Sezai Karakoç’un Şiirinde Hz. Meryem İmgesi

Karakoç, şiirde kutsalı imanın esaslarını referans alarak kullanılır. Peygamberlere, kitaplara, meleklere…imanın gereğidir diğer dinlere ait inanç unsurlarının seçilmesi. Lakin bir gayri müslim gibi bakmaz, bir oryantalist gibi hiç değildir. Onun bakışı özgündür, mümincedir.

Salih UÇAK

Gürcistan Üniversitesi Türkoloji Kürsüsü

Kadın, varoluşun sırrı olan aşkın vazgeçilmez duraklarından biridir. Şiir başta olmak üzere hemen bütün sanatların temel nesnelerinden biridir kadın. Maşuk tipinden ideal anneye kadar pek çok boyutuyla şiirde kendine yer bulur. Belkıs, Züleyha ve Meryem gibi isimler, şiirin kadın imgeleri içinde apayrı bir yer tutar.
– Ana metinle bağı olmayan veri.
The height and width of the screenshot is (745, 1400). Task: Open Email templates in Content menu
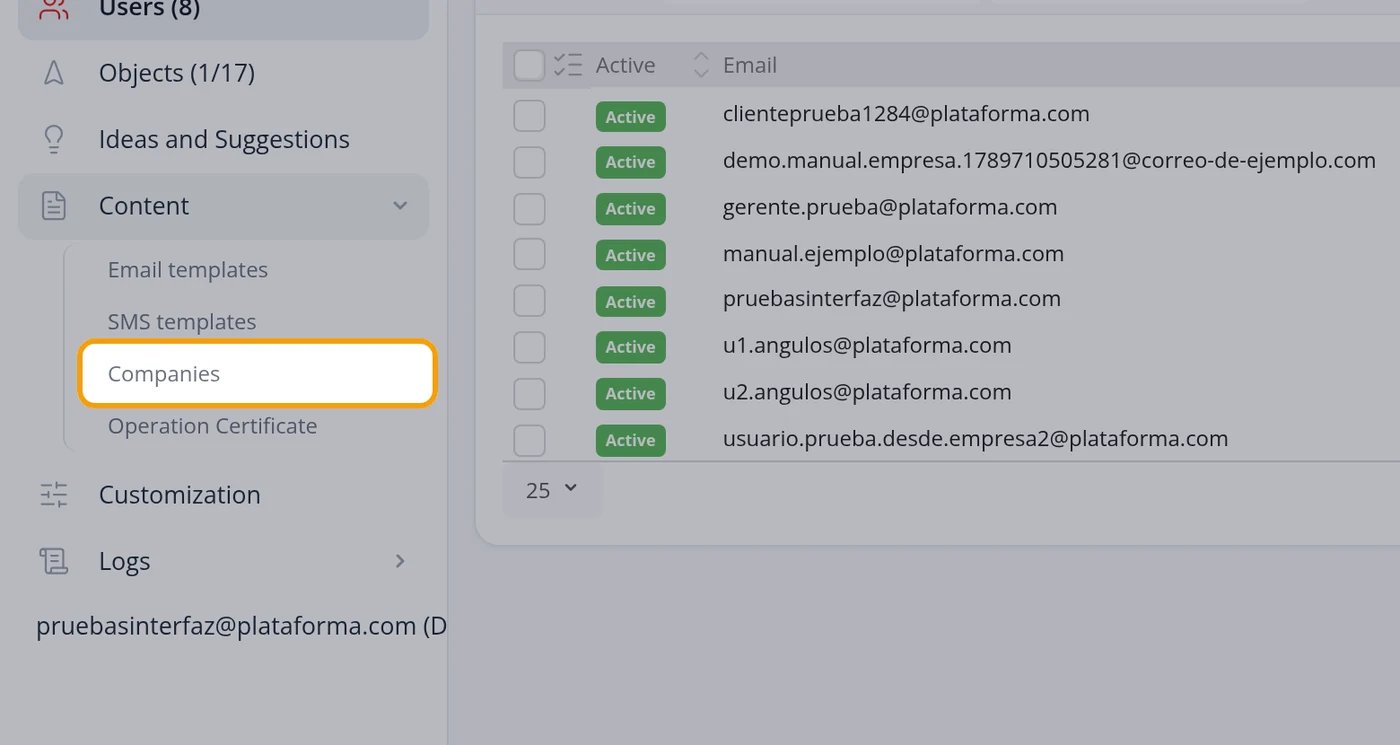pos(188,270)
Hz. Meryem; iffet, ismet ve takvanın sembolüdür. Adına Kur’an’da sûre bulunan Hz. Meryem, İmran’ın kızı ve Hz. İsa’nın annesidir. Zekeriya’nın irfan rahlesinde yetişen Hz. Meryem, babasız çocuk İsa’yı dünyaya getirince konum itibariyle yüceltilmiş bir kadın kimliğine bürünmüştür. Seçilmiş kadın olmanın ağırlığını her zaman omuzlarında taşımıştır.
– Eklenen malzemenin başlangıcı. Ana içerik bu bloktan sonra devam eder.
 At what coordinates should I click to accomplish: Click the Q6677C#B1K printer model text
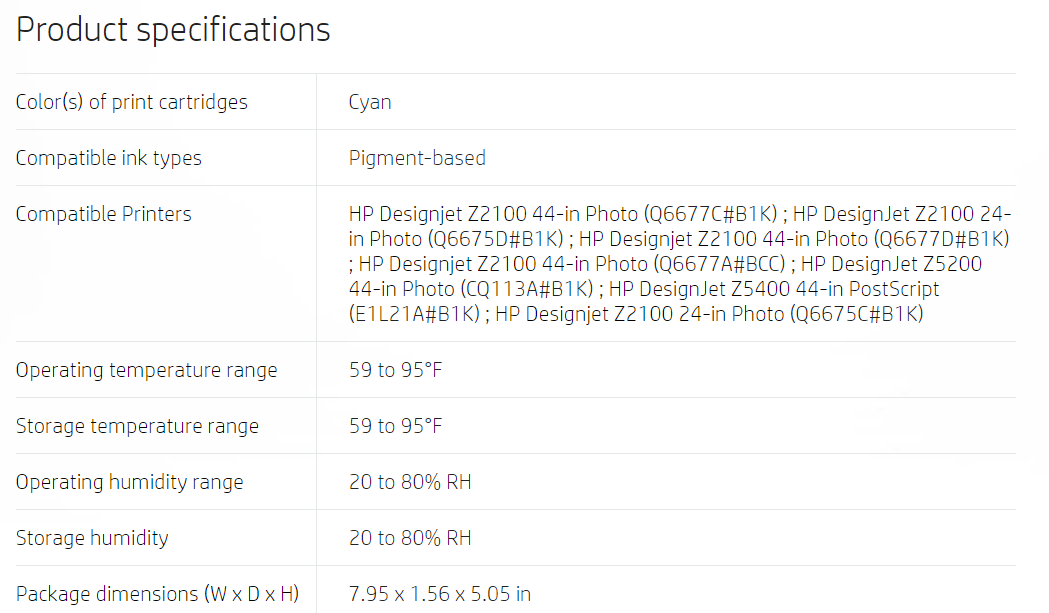710,214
Şiir geleneğimizde Hz. Meryem, ideal anne kimliğinin yanında Hz. İsa ile birlikte sürekli telmihlerde bulunulan bir figürdür. Buhur-ı Meryem, savm-ı Meryem, gül-i Meryem gibi tanımlamalar onun şiirleşen özelliklerinden sadece birkaçıdır.

Beslendiği kaynaklar itibariyle Karakoç, mitik ve teolojik arketiplere geniş ölçüde yer verir. Peygamber kıssalarını doğrudan konu olarak seçen şair, kutsal metinlerde geçen isimleri telmih ve iktibas yoluyla sıklıkla kullanır. Bu isimler, çoğunlukla şiirde şairin meramını ifade edebilecek sembolik değer olarak kullanılır. Bu bağlamda Karakoç’un şiirinde kadın imgesi olarak Hz. Meryem ve anne figürü dışında çok fazla dişilik vurgusuna rastlanmaz.

Kiliselerde kucağında çocuk İsa ile resmedilen Hz. Meryem, yaşadığı hayat itibariyle “mistik bir kimlik” kazanmış ve ruhban sınıfının “sufi kadınlar tekkesi”nin prototipi olmuştur. Karalar giyinmesi, az konuşması ve insanlardan uzak yaşayışıyla azizeleşmiştir. O, masumiyet imgesi olarak daima “özlenen bir sıla”dır. Karakoç kendi gurbetini onun sılasıyla bir tutar:

“Ben bir şarkı, ben bir tüyüm;

Ben Meryem’in yanağındaki tüyüm.

Beni bir azizin nefesi uçurur,

Kalbimde Allah’ın elleri durur.

Cici ayaklarım iplikle bağlı,

Ben onun sılası, kendimin gurbetiyim;

Ben bir azizin hasreti,

Ben Meryem’in yanağındaki tüyüm.”

Meryem’in yanağındaki tüy olmak; arınmak bütün dünyevilikten… Yele vermektir, gücünün yetmediğinde dert saydıklarını. Duaya durup tevekkül etmektir. Sığınmaktır, limanlar limanına Meryem’in teslimiyeti gibi şeksiz, şüphesiz… Kim olduğunu “kul” kimliğiyle idrak etmektir bütün mesele…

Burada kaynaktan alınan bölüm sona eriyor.